# [What you have to do]
Could you write out all of the records again, with every "GUI agent" changed to "interface agent" and nothing else altered?

# [Data]
-- -- --
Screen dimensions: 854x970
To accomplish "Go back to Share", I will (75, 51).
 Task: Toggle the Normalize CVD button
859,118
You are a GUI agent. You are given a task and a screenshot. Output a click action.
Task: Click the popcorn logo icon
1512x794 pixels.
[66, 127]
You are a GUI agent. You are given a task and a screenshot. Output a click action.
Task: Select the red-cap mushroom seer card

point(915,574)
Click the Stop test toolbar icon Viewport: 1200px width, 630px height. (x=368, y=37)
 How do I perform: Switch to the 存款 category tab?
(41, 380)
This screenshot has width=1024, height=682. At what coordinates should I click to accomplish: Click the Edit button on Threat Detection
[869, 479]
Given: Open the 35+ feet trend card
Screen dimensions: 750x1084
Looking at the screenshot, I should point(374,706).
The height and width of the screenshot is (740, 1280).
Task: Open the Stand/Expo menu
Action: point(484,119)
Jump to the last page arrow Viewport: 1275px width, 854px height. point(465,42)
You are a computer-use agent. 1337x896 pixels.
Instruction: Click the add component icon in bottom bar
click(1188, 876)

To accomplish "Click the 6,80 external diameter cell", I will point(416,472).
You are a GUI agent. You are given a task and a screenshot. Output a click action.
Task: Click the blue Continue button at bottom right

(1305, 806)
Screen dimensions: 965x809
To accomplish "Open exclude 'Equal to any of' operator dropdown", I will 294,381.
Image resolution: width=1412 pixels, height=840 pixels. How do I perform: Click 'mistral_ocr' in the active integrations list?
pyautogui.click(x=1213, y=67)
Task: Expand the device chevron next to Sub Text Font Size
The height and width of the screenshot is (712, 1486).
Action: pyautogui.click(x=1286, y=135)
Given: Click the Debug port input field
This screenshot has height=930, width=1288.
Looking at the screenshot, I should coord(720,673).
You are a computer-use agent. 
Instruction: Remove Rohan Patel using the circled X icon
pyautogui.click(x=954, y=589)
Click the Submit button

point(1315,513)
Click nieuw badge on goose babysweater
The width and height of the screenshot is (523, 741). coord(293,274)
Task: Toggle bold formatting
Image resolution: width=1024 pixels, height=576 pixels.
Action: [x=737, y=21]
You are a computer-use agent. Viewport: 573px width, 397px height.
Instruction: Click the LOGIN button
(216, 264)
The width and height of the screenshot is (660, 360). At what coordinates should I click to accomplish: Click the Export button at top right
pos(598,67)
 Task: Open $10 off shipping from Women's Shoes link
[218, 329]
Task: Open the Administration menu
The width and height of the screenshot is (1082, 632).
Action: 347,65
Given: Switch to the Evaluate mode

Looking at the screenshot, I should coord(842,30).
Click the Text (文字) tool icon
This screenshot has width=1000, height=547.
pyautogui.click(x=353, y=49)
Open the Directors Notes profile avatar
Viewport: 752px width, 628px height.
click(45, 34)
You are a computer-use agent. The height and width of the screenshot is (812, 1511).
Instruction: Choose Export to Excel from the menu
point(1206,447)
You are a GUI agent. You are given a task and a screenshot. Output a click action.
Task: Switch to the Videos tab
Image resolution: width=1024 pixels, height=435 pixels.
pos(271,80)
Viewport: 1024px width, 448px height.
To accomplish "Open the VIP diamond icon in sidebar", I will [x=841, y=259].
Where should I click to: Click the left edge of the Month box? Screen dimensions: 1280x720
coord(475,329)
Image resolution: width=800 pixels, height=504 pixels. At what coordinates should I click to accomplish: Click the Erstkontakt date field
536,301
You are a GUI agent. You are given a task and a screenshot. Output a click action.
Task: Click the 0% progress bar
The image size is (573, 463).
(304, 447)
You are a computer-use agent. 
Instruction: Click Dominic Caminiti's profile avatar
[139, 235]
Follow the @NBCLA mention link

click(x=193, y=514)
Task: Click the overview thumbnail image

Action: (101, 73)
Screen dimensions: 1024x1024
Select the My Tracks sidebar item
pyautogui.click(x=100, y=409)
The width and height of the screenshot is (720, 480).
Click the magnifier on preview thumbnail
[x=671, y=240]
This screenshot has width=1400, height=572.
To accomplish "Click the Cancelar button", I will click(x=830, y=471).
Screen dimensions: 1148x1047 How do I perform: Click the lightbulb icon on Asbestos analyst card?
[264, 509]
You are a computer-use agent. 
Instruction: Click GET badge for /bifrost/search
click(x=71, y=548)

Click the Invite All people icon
-- -- --
# [Solution for this problem]
Screen dimensions: 854x970
To accomplish "Go back to Share", I will (75, 51).
 Task: Toggle the Normalize CVD button
859,118
You are a interface agent. You are given a task and a screenshot. Output a click action.
Task: Click the popcorn logo icon
1512x794 pixels.
[66, 127]
You are a interface agent. You are given a task and a screenshot. Output a click action.
Task: Select the red-cap mushroom seer card

point(915,574)
Click the Stop test toolbar icon Viewport: 1200px width, 630px height. (x=368, y=37)
 How do I perform: Switch to the 存款 category tab?
(41, 380)
This screenshot has width=1024, height=682. At what coordinates should I click to accomplish: Click the Edit button on Threat Detection
[869, 479]
Given: Open the 35+ feet trend card
Screen dimensions: 750x1084
Looking at the screenshot, I should point(374,706).
The height and width of the screenshot is (740, 1280).
Task: Open the Stand/Expo menu
Action: point(484,119)
Jump to the last page arrow Viewport: 1275px width, 854px height. point(465,42)
You are a computer-use agent. 1337x896 pixels.
Instruction: Click the add component icon in bottom bar
click(1188, 876)

To accomplish "Click the 6,80 external diameter cell", I will point(416,472).
You are a interface agent. You are given a task and a screenshot. Output a click action.
Task: Click the blue Continue button at bottom right

(1305, 806)
Screen dimensions: 965x809
To accomplish "Open exclude 'Equal to any of' operator dropdown", I will 294,381.
Image resolution: width=1412 pixels, height=840 pixels. How do I perform: Click 'mistral_ocr' in the active integrations list?
pyautogui.click(x=1213, y=67)
Task: Expand the device chevron next to Sub Text Font Size
The height and width of the screenshot is (712, 1486).
Action: pyautogui.click(x=1286, y=135)
Given: Click the Debug port input field
This screenshot has height=930, width=1288.
Looking at the screenshot, I should coord(720,673).
You are a computer-use agent. 
Instruction: Remove Rohan Patel using the circled X icon
pyautogui.click(x=954, y=589)
Click the Submit button

point(1315,513)
Click nieuw badge on goose babysweater
The width and height of the screenshot is (523, 741). coord(293,274)
Task: Toggle bold formatting
Image resolution: width=1024 pixels, height=576 pixels.
Action: [x=737, y=21]
You are a computer-use agent. Viewport: 573px width, 397px height.
Instruction: Click the LOGIN button
(216, 264)
The width and height of the screenshot is (660, 360). At what coordinates should I click to accomplish: Click the Export button at top right
pos(598,67)
 Task: Open $10 off shipping from Women's Shoes link
[218, 329]
Task: Open the Administration menu
The width and height of the screenshot is (1082, 632).
Action: 347,65
Given: Switch to the Evaluate mode

Looking at the screenshot, I should coord(842,30).
Click the Text (文字) tool icon
This screenshot has width=1000, height=547.
pyautogui.click(x=353, y=49)
Open the Directors Notes profile avatar
Viewport: 752px width, 628px height.
click(45, 34)
You are a computer-use agent. The height and width of the screenshot is (812, 1511).
Instruction: Choose Export to Excel from the menu
point(1206,447)
You are a interface agent. You are given a task and a screenshot. Output a click action.
Task: Switch to the Videos tab
Image resolution: width=1024 pixels, height=435 pixels.
pos(271,80)
Viewport: 1024px width, 448px height.
To accomplish "Open the VIP diamond icon in sidebar", I will [x=841, y=259].
Where should I click to: Click the left edge of the Month box? Screen dimensions: 1280x720
coord(475,329)
Image resolution: width=800 pixels, height=504 pixels. At what coordinates should I click to accomplish: Click the Erstkontakt date field
536,301
You are a interface agent. You are given a task and a screenshot. Output a click action.
Task: Click the 0% progress bar
The image size is (573, 463).
(304, 447)
You are a computer-use agent. 
Instruction: Click Dominic Caminiti's profile avatar
[139, 235]
Follow the @NBCLA mention link

click(x=193, y=514)
Task: Click the overview thumbnail image

Action: (101, 73)
Screen dimensions: 1024x1024
Select the My Tracks sidebar item
pyautogui.click(x=100, y=409)
The width and height of the screenshot is (720, 480).
Click the magnifier on preview thumbnail
[x=671, y=240]
This screenshot has width=1400, height=572.
To accomplish "Click the Cancelar button", I will click(x=830, y=471).
Screen dimensions: 1148x1047 How do I perform: Click the lightbulb icon on Asbestos analyst card?
[264, 509]
You are a computer-use agent. 
Instruction: Click GET badge for /bifrost/search
click(x=71, y=548)

Click the Invite All people icon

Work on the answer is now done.